Superior pole vessels are divided after mobilization medial to lateral to avoid injury to the superior laryngeal nerve which may be visualized during this process. Once the superior pole is taken down, the thyroid is rolled medially and anteriorly. At this point, the procedure departs from what is done in a standard thyroidectomy. The objective is to sweep up the thyroid lobe with surrounding soft tissue and nodal tissue, leaving only the recurrent nerve behind (Fig. 13.4). Attempts may be made to preserve the blood supply to the upper parathyroid, but I usually remove both ipsilateral parathyroids with the specimen and then dissect them out of the specimen if possible, mince them into 1 × 1 mm fragments, and transplant them into individual muscle pockets. Because I am not attempting to preserve the parathyroid blood supply on the side of the tumor, I divide the tissue on the anterior surface of the carotid artery and sweep everything medially. This requires less dissection and fewer vessels to control, but one must be able to identify and transplant the normal parathyroids.

Dissection is carried out on the anterior surface of the carotid artery. If one stays directly on the anterior surface of the carotid, the dissection is quite safe, because the only structures one will encounter are the middle thyroid veins coming off the internal jugular vein, which should be divided. Inferiorly, as the carotid becomes the innominate, the surgeon encounters the thymic horns and associated veins overlying the trachea, which must be divided and swept into the specimen. On the right, the dissection is done to the level of the innominate artery, and on the left the dissection is done to the level of the clavicle, at a point equivalent to the innominate takeoff on the right [41]. Once the central compartment contents are thus mobilized, including the thyroid, parathyroids, central neck nodes, fat, and thymus, dissection is carried out superior to inferior. I find this easiest if done with the (right-handed) surgeon on the left side, using the right hand to perform dissection from above and to cross toward the midline along the innominate artery. The thyroid is mobilized from top down, leaving the sternothyroid muscle attached. In the process, the recurrent laryngeal nerve is identified and preserved, and the upper and lower parathyroids are identified. Soft tissue and vascular attachments to the thyroid are divided, including middle veins and inferior thyroid artery and veins. The nodal packet is swept up off of the recurrent laryngeal nerve and the esophagus to the trachea. It is dissected off of the trachea, leaving only the bare trachea, esophagus, and recurrent nerve centrally (Fig. 13.4). Inferiorly the specimen is swept off of the recurrent laryngeal nerve to the trachea, and the thymic horns are divided with the nodal packet at the level of the innominate artery. Importantly, it is also necessary to mobilize and remove the nodes that reside in the hollow behind the right recurrent laryngeal nerve.
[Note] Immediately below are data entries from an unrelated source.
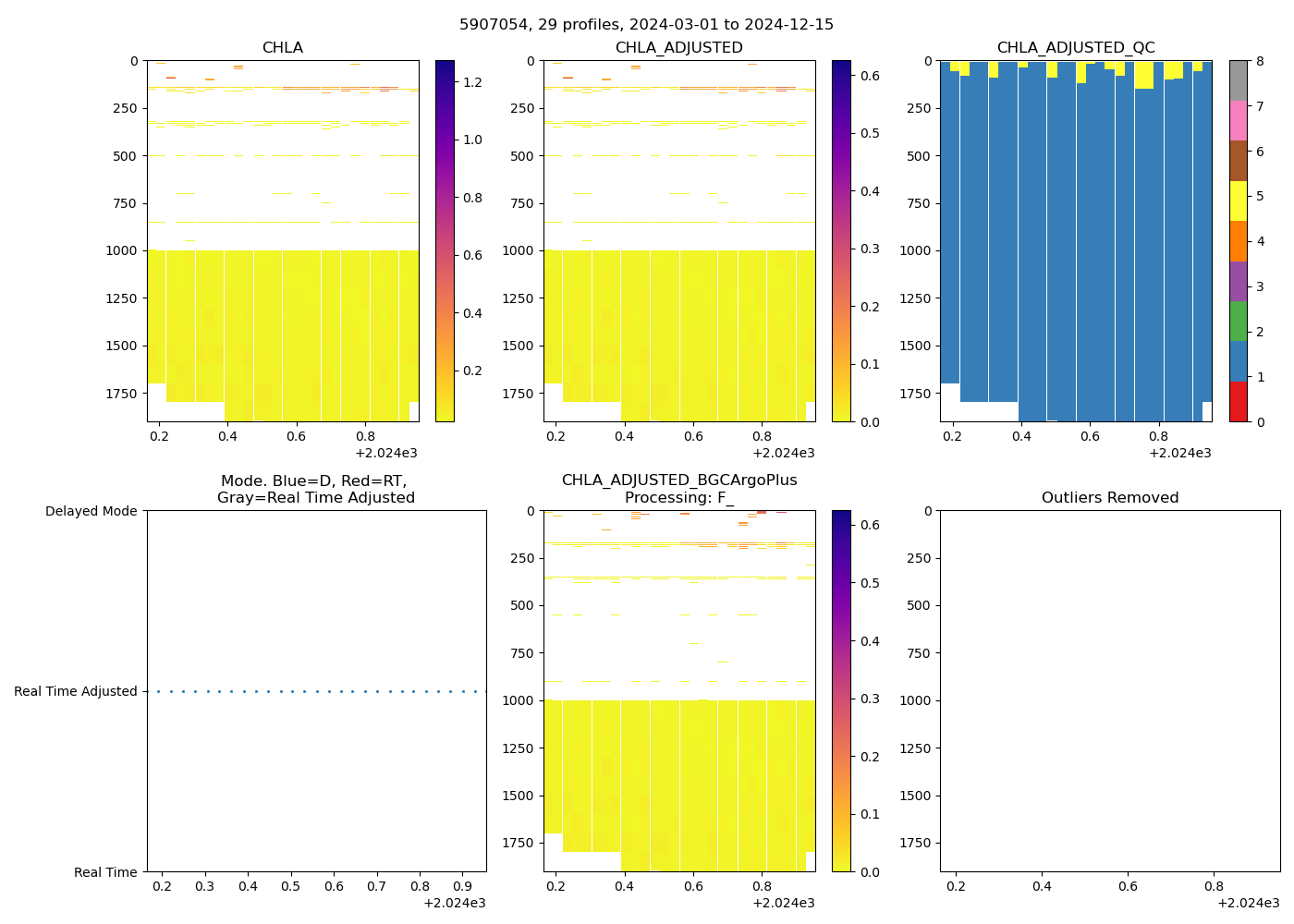
Task: Select the Outliers Removed plot title
Action: click(x=1109, y=498)
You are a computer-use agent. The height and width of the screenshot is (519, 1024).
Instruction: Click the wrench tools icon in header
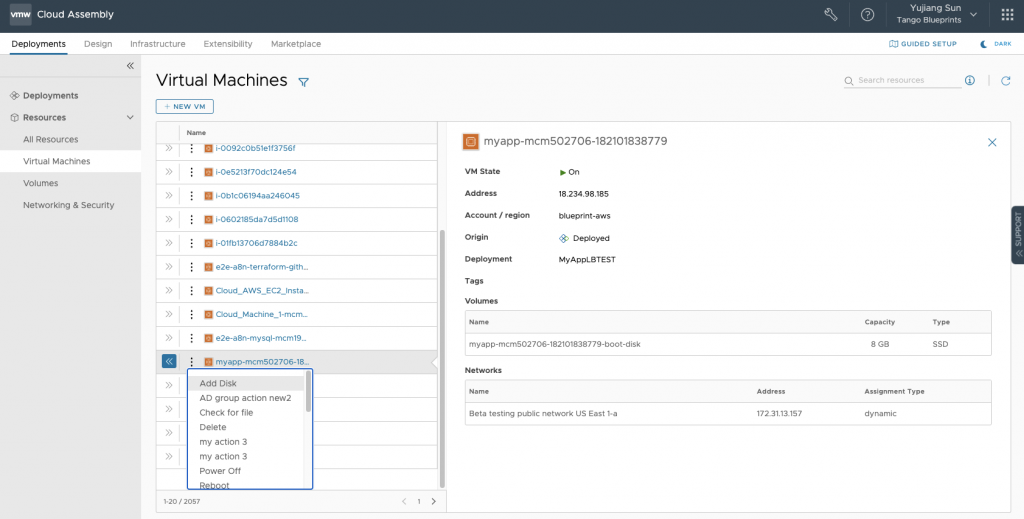tap(830, 15)
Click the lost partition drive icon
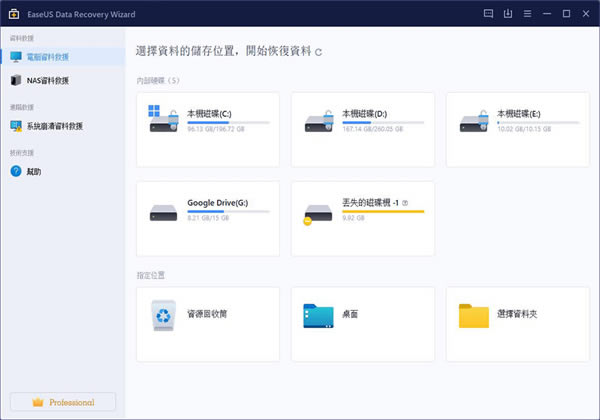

Once the tumor side is completely mobilized, attention is turned to the contralateral side. If this side has no tumor involvement, both sternothyroid and sternohyoid strap muscles may be mobilized off of the thyroid lobe and reflected laterally. The undersurface of the inner strap muscle is carefully cleaned off so that all fat, nodal tissue, and the thymus are incorporated in the specimen. Again the thyroid superior pole is mobilized and the carotid artery is dissected on its anterior surface inferiorly, and the central compartment containing the thyroid, parthyroids, nodes, and thymus is exposed. If the surgeon prefers to preserve the parathyroids on this side, then a standard parathyroid-preserving thyroid lobectomy should be carried out, leaving the upper parathyroid on an intact vascular pedicle and the lower parathyroid on an intact pedicle in the thyro-thymic ligament. Tissue medial and anterior to the thyro-thymic ligament may be swept medially with the thyroid to join the contralateral dissection. The inferior extent of this packet is transected with cautery or a hemostatic device such as the harmonic scalpel, with care to ligate large veins. The entire packet including the thyroid and central neck contents is then oriented with sutures and submitted to pathology, after carefully removing any parathyroids from the tumor-bearing side of the specimen for autotransplantation.